Because for all the predictions that Mississippi State (5-7) has drawn perhaps the best matchup of bowl season, Sirmon sees more to Miami. Much, much more. Most of all, he recognizes a ball team which pulled off a resurgence besides which anything the Dogs did pales, overcoming a 0-6 start to win six-straight games and earn their own bowl berth.
“Talk about an awesome turnaround for their team,” Sirmon said. “They’ve really turned it around, they’re playing with a lot of confidence.”
The Redhawks (6-6) are playing with a confident and more to the point healthy quarterback. Sophomore Gus Ragland could have lost the whole season after an April knee ligament injury. But he rehabilitated in time for October activation, and changed everything.
Activated for game-seven, Ragland not only started but won…and kept winning all the way through. “And hasn’t thrown an interception all year,” Sirmon said. A 62% passer, Ragland has 15 touchdowns tossed.
Changing that one key component both changed the season and gave Sirmon something of a new team to scout. Or did it? “They tweaked a few things in their offense,” Sirmon said. “They haven’t changed that much.

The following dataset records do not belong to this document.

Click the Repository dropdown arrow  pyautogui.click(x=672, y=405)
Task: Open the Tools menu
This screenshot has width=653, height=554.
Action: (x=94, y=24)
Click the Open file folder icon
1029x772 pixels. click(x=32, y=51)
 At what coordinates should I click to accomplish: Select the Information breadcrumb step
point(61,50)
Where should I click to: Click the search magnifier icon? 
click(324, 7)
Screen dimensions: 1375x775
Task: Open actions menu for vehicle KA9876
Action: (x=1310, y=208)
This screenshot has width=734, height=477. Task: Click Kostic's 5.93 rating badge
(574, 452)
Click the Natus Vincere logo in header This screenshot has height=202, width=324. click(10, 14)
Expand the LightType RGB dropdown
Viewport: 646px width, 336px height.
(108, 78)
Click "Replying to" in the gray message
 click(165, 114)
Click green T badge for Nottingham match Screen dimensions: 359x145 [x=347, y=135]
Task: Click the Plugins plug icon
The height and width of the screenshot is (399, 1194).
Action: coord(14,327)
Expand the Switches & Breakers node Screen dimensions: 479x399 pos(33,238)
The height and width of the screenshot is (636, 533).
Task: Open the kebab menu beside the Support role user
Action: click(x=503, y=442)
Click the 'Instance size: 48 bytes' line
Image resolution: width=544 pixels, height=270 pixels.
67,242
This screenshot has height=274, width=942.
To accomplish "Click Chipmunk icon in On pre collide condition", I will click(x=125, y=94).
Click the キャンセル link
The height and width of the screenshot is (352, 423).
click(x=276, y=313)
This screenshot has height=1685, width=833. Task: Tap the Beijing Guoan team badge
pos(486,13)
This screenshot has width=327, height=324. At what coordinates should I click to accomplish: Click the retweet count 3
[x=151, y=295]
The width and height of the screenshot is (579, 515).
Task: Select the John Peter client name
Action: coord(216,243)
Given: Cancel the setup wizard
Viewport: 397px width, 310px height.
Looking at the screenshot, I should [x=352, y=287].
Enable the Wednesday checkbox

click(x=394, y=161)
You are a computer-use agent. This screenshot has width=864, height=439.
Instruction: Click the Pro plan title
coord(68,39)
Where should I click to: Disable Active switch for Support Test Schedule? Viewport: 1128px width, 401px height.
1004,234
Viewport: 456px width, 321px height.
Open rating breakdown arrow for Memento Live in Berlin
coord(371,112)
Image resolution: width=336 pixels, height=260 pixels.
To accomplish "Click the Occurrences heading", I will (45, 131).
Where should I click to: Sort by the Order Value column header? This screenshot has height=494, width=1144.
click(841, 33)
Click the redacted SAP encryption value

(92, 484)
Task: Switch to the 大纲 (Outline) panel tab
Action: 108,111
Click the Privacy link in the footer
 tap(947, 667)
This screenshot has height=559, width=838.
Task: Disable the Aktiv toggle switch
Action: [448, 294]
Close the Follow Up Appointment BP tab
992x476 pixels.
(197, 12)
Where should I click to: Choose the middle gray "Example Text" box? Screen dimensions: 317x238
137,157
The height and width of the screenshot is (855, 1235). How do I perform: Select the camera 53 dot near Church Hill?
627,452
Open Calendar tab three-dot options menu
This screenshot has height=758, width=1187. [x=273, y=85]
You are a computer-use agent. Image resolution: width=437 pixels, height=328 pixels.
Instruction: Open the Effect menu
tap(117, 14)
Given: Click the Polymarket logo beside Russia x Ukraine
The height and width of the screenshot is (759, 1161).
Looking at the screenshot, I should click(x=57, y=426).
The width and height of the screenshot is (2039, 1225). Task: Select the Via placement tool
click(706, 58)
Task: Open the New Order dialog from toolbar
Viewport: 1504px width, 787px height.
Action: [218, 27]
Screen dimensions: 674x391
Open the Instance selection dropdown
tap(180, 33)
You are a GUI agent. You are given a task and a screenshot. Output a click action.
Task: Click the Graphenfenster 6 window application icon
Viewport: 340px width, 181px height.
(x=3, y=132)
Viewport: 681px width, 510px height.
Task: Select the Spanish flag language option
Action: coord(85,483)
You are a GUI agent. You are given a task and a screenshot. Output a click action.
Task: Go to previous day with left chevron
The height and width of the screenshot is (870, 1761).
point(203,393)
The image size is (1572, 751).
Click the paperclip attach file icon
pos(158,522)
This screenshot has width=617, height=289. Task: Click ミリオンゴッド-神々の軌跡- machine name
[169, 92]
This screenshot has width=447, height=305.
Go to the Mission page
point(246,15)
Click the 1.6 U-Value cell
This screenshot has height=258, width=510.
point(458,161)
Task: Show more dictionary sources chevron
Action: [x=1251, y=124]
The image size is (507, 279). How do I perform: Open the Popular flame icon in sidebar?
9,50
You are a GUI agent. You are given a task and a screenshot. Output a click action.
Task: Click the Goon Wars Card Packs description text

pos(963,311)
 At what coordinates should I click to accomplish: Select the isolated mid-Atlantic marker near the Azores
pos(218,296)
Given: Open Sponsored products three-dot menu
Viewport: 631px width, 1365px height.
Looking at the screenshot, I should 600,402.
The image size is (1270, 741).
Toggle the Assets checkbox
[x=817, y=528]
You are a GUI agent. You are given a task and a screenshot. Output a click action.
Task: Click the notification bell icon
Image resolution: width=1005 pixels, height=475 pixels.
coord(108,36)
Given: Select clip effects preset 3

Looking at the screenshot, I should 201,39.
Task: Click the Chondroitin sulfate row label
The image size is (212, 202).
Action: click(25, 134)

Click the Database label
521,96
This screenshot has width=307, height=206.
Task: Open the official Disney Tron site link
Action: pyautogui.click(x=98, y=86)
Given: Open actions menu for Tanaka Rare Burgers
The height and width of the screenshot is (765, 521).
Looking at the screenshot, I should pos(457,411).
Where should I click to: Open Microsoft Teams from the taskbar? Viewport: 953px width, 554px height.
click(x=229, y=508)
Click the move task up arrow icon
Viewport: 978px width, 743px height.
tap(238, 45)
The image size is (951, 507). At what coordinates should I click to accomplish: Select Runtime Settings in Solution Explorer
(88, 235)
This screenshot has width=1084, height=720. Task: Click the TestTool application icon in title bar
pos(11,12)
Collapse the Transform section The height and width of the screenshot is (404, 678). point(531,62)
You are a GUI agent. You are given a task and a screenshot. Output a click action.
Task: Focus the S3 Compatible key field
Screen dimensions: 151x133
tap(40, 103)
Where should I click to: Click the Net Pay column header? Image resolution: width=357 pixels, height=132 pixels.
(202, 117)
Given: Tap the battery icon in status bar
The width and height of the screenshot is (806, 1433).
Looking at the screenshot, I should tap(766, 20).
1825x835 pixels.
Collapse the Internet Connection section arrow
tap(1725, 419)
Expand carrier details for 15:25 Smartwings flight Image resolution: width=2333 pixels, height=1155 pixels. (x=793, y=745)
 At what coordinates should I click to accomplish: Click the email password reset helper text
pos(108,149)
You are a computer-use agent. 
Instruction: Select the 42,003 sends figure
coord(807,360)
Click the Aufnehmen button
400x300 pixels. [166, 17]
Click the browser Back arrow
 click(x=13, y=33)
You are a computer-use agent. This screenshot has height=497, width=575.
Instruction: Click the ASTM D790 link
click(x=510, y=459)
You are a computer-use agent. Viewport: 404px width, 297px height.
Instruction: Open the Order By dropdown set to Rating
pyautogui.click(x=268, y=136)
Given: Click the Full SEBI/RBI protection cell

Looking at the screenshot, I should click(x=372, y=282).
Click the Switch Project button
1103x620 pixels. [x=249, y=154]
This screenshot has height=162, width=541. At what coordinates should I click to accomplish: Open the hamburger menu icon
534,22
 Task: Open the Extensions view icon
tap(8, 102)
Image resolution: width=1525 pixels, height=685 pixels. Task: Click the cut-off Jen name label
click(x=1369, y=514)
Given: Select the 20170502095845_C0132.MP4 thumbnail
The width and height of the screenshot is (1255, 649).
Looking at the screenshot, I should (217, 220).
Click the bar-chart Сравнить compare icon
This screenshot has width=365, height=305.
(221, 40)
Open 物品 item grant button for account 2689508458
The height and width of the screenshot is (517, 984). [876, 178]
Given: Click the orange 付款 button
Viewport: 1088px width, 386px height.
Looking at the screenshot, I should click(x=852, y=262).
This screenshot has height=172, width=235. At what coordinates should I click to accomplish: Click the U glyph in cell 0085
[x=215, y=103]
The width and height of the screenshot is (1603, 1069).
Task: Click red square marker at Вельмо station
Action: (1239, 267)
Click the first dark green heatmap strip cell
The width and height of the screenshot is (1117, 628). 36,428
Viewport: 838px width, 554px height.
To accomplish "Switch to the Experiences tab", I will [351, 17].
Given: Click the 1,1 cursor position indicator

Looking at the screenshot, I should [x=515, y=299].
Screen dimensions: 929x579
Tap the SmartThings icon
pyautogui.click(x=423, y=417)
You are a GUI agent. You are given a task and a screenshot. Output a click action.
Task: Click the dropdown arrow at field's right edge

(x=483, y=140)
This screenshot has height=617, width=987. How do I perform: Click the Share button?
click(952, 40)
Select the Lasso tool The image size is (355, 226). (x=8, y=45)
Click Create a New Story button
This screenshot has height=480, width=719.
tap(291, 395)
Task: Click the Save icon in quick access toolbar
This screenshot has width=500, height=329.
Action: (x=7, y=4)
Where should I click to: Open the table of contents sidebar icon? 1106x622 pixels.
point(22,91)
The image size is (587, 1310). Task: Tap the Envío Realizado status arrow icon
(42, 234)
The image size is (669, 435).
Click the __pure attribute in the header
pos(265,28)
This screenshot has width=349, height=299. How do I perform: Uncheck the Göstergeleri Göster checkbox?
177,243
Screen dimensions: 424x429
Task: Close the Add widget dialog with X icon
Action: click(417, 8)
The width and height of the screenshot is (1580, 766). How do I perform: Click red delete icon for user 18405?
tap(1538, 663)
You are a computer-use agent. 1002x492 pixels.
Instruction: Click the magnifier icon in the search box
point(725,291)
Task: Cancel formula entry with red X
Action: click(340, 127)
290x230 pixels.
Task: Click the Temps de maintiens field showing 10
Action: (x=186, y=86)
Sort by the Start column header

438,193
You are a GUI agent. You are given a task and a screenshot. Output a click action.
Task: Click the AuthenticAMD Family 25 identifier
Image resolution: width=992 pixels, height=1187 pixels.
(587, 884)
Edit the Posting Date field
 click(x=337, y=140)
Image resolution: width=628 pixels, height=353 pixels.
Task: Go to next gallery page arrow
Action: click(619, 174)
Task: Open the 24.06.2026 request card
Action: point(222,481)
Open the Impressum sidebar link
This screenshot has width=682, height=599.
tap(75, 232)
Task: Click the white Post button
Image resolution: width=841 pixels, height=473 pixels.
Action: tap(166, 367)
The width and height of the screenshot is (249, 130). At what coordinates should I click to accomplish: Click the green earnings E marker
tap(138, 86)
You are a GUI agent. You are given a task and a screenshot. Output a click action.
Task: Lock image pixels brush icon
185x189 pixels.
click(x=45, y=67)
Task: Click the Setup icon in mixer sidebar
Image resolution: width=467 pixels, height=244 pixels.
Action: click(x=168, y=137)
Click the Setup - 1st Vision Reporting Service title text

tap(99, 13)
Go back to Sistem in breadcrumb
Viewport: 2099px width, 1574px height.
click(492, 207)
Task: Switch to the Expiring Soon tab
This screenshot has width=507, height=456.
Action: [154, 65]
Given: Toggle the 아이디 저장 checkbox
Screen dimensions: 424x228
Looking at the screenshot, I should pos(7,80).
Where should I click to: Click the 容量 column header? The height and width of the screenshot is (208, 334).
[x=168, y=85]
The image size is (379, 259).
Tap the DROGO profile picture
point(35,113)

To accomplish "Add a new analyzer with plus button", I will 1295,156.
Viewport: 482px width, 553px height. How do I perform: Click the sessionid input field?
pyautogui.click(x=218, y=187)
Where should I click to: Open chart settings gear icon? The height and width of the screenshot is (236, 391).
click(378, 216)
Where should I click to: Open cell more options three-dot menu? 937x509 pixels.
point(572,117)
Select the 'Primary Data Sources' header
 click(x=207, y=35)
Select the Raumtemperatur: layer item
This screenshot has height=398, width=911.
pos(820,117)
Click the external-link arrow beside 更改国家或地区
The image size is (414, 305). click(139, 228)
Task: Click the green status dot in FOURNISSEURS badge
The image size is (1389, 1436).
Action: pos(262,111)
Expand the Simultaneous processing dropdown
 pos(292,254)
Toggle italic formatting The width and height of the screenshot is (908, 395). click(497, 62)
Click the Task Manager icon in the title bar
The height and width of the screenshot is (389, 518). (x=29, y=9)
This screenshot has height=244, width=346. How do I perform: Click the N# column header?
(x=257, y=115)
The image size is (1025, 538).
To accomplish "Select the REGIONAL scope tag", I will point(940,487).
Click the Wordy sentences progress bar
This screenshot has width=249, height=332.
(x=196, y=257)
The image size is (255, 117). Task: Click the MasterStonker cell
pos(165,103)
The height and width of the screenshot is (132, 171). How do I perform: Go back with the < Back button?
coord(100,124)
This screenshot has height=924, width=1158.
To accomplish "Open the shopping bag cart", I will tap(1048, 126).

“I’ve watched all twelve games, you’re looking for some themes and some patterns.” What the defensive scouting sees is a typical spread-style attack using inside zone runs as well as getting the ball to the perimeter with reads for run or pass options. ‘They’ve even dabbled a little in ‘21’ personnel as well.”
It adds up to, per Sirmon, an offense in keeping with the spread schemes Mississippi State has seen all through this season. Now that is not necessarily encouraging word based on results. In the last six games, for examples, five opponents topped 500 total yards and three of them reached 600-plus.
At the same time, familiarity has to count for something. It certainly has allowed the Dogs to address their regular season issues ahead of 2017 rematches with most of those offenses. The bowl game provides a measure of how much the defense has addressed in those aspects and what will need more spring emphasis.
And of course, the best fix for all football problems is win one. It won’t be as easy as most seem to forecast. Sirmon says Miami will show up expecting to win, too.
“I know their defense is playing well. So they’re going to be coming in with some confidence.” By the same token, he wants his Dogs to pick up where campus camp left off and get the defense tuned in time for Monday’s kickoff.
“We’ll essentially start to really refine it the week down there.”